EXERCISE REQUIREMENTS. A line below contains "Open the partially", and a later one contains "This screenshot has height=417, width=868.". Repeat both, with every line between them, exactly.

DATA FOR REVIEW.

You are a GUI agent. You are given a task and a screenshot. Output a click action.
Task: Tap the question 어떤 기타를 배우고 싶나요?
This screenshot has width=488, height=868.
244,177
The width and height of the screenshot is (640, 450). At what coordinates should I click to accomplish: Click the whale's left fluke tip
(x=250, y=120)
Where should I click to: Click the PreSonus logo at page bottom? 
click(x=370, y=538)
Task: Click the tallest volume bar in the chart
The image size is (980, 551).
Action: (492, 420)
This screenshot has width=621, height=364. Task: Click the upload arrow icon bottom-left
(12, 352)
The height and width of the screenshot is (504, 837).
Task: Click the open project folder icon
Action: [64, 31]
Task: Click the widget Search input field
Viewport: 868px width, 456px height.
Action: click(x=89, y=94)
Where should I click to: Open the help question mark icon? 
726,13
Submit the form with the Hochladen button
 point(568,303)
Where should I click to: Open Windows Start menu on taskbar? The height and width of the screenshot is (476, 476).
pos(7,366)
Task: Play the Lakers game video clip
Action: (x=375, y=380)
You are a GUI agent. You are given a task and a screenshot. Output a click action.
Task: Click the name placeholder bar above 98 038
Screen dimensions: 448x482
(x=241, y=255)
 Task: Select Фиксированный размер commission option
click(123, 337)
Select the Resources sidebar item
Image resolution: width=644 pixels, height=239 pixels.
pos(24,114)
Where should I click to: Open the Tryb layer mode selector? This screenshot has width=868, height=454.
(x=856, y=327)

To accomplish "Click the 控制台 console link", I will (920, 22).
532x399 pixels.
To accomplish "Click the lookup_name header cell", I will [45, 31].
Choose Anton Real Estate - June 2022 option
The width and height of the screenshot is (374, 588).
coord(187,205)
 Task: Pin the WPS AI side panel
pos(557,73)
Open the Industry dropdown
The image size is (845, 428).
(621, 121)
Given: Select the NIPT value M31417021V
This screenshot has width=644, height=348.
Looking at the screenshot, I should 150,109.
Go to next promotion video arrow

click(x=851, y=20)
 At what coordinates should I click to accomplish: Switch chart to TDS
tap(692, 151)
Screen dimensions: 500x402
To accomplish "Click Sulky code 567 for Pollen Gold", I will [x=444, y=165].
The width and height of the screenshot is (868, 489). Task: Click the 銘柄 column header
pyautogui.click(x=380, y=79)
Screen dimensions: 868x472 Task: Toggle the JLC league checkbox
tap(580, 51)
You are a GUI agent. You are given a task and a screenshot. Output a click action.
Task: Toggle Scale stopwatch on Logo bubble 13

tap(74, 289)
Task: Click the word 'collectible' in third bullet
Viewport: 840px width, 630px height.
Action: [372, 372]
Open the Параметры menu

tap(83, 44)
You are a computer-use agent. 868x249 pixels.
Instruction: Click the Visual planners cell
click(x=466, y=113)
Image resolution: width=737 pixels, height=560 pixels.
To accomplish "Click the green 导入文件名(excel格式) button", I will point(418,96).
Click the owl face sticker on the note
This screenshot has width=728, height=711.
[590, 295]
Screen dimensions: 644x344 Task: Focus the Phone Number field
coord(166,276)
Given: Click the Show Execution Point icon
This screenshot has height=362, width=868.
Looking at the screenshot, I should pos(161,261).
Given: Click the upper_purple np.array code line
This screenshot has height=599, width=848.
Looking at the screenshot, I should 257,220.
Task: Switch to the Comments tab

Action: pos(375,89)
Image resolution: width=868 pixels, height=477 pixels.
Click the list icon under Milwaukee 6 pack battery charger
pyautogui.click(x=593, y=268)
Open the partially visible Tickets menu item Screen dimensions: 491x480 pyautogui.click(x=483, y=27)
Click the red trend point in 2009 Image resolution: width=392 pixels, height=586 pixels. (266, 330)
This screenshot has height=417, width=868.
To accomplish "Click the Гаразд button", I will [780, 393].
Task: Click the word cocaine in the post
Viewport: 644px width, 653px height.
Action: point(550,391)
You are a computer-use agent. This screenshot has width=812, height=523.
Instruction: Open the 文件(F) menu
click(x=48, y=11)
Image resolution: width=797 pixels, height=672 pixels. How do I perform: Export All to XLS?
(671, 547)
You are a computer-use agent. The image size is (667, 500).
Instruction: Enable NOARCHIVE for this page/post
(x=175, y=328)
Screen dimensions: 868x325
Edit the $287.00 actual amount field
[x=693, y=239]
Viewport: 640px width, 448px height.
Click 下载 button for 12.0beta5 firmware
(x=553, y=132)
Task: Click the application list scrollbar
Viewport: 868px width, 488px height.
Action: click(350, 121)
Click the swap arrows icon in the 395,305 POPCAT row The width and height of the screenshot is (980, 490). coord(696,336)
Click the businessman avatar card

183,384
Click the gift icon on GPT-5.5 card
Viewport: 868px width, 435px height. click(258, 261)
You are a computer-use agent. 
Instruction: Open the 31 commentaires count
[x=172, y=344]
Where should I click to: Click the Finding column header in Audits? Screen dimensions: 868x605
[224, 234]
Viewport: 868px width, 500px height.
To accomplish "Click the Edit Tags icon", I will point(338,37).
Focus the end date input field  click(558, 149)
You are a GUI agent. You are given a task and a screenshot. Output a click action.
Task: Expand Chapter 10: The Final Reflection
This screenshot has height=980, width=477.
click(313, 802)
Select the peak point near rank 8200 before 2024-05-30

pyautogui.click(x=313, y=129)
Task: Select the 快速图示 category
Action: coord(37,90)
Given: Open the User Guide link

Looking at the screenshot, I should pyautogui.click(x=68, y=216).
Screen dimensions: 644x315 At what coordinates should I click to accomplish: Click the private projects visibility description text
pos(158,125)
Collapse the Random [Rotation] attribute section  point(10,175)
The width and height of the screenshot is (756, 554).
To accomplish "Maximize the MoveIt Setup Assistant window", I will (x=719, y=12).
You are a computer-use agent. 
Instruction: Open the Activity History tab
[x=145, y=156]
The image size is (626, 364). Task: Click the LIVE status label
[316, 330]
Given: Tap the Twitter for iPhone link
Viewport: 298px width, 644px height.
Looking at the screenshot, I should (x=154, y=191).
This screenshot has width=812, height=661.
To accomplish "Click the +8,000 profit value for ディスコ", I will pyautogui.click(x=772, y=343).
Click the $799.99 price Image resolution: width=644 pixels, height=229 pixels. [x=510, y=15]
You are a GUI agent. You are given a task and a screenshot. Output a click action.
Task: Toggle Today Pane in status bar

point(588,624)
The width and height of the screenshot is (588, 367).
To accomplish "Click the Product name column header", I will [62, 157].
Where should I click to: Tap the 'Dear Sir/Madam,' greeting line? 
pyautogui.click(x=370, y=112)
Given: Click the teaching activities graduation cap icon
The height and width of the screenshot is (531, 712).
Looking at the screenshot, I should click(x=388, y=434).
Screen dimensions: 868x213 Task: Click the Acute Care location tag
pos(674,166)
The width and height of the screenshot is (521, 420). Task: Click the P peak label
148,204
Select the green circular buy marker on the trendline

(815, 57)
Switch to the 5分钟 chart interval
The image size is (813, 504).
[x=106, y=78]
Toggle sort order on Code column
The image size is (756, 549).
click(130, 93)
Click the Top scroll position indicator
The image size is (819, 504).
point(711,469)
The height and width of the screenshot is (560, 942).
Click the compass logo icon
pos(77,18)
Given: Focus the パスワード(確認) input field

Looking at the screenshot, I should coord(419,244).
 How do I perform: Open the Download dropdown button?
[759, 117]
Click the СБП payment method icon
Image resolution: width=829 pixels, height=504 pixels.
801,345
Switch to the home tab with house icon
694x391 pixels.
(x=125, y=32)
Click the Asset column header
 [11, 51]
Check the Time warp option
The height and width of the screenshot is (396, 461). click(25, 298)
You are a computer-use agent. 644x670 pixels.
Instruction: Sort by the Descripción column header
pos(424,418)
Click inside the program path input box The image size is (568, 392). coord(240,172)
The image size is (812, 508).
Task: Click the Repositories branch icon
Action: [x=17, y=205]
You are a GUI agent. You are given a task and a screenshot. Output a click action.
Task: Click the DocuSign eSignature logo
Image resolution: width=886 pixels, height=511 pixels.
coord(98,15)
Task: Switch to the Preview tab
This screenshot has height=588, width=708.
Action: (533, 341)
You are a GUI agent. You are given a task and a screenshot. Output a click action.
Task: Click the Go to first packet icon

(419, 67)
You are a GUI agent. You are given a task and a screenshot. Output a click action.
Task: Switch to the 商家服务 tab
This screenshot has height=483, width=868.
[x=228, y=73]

OUTPUT OF THE TASK.
Open the partially visible Tickets menu item Screen dimensions: 491x480 pyautogui.click(x=483, y=27)
Click the red trend point in 2009 Image resolution: width=392 pixels, height=586 pixels. (266, 330)
This screenshot has height=417, width=868.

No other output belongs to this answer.